Les relations économiques entre la France et l’Algérie traversent une zone de turbulences qui ne laisse personne indifférent, en particulier les entreprises françaises implantées de longue date sur le sol algérien. Ces dernières, regroupées sous la bannière de la Chambre de commerce et d’industrie algéro-française (CCIAF), affichent leur inquiétude face au climat diplomatique de plus en plus tendu entre Paris et Alger. Dans un communiqué, le président de la CCIAF, Michel Bisac, a exprimé sans détour la vive inquiétude du réseau qu’il dirige. Il regrette notamment que la politique ait pris le pas sur l’économie, affectant lourdement la collaboration entre les deux pays, particulièrement dans le domaine des investissements et du développement d’entreprises françaises en Algérie. La Chambre va jusqu’à dénoncer « une escalade relevant de la politique politicienne » qui pénalise à la fois les investisseurs français et les partenaires économiques algériens.
Cette montée de tension intervient pourtant peu de temps après un apparent réchauffement des relations, matérialisé par des échanges qualifiés de « constructifs » entre les présidents Abdelmadjid Tebboune et Emmanuel Macron, suivis d’une visite du ministre français Jean Noël Barrot en Algérie. Mais cette dynamique a été brutalement interrompue par un événement diplomatique inattendu : l’arrestation d’un agent consulaire algérien sur le sol français, qui a rapidement envenimé les rapports entre les deux capitales, entraînant des mesures de rétorsion mutuelles. Dans ce contexte, la CCIAF plaide pour que les relations économiques soient sanctuarisées, à l’abri des remous politiques, et appelle à une mobilisation de l’ensemble des acteurs économiques pour préserver les acquis des deux côtés de la Méditerranée.
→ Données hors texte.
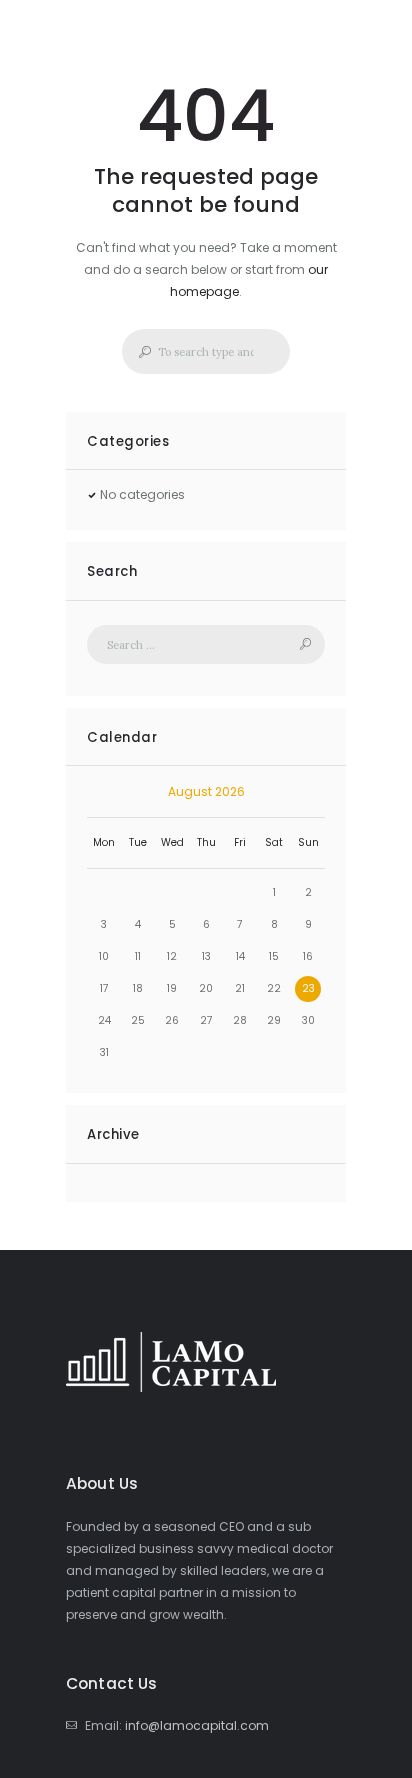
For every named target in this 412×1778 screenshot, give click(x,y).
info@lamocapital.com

Dans son communiqué, l’organisation économique va plus loin en réaffirmant son soutien au Conseil du renouveau économique algérien (CREA), un organisme influent en Algérie qui milite pour des partenariats équilibrés et respectueux. Ce soutien prend une dimension toute particulière dans la mesure où le CREA a récemment annoncé l’annulation d’une rencontre prévue avec le Medef au printemps prochain en France, un signal fort de mécontentement face au climat diplomatique actuel. La CCIAF, elle, choisit de temporiser, estimant que l’économie doit rester un terrain de coopération et non de discorde. Elle rappelle que de nombreux emplois, aussi bien en Algérie qu’en France, dépendent de ces relations commerciales, et que rompre les liens économiques risquerait de fragiliser des centaines d’entreprises, notamment dans les secteurs de l’industrie, des services et de la distribution.
Dans cet esprit, la Chambre appelle les entreprises françaises présentes en Algérie, et potentiellement impactées par la dégradation du climat diplomatique, à prendre contact avec ses services. L’objectif est de recenser les difficultés rencontrées et d’organiser une réponse coordonnée pour éviter une perte de confiance trop marquée dans les partenariats existants. Michel Bisac insiste sur le fait que cette démarche vise à consolider les relations à long terme, dans l’intérêt mutuel des deux nations. Il invite aussi la diaspora économique franco-algérienne à jouer un rôle de trait d’union, en s’engageant activement pour éviter que les tensions politiques ne viennent éroder les fondations économiques patiemment construites depuis des décennies.
Mercredi dernier, dans une déclaration à *L’Algérie Aujourd’hui*, Michel Bisac a évoqué une forme de consternation face à la situation. Après avoir salué les efforts récents de rapprochement, il s’est dit profondément affecté par le retour à un climat tendu. Selon lui, la relance économique tant espérée semble à nouveau suspendue à des décisions politiques difficiles à anticiper. Il n’exclut pas que certains événements récents aient été orchestrés pour perturber cette dynamique. L’arrestation de l’agent consulaire, considérée comme un acte diplomatiquement agressif, aurait pu, selon ses mots, être évitée, ou du moins gérée différemment.
« Il est difficile d’y voir une simple coïncidence », a déclaré Michel Bisac, en référence à la chronologie des faits survenus après la visite du ministre Jean Noël Barrot. « Lorsqu’une affaire judiciaire en suspens depuis des mois ressurgit brusquement, avec une arrestation spectaculaire… j’ai du mal à croire au hasard », a-t-il souligné, laissant entendre qu’une part d’ombre subsiste autour des motivations réelles de cette affaire. Pour lui, les chefs d’entreprise ne peuvent être les otages de calculs diplomatiques, d’autant plus lorsque ces calculs compromettent des années de coopération économique et menacent la stabilité des projets en cours.
À l’heure où le monde économique appelle à l’apaisement, les regards se tournent vers les dirigeants des deux pays, dans l’attente de signaux forts capables de restaurer un climat de confiance propice à la reprise des affaires.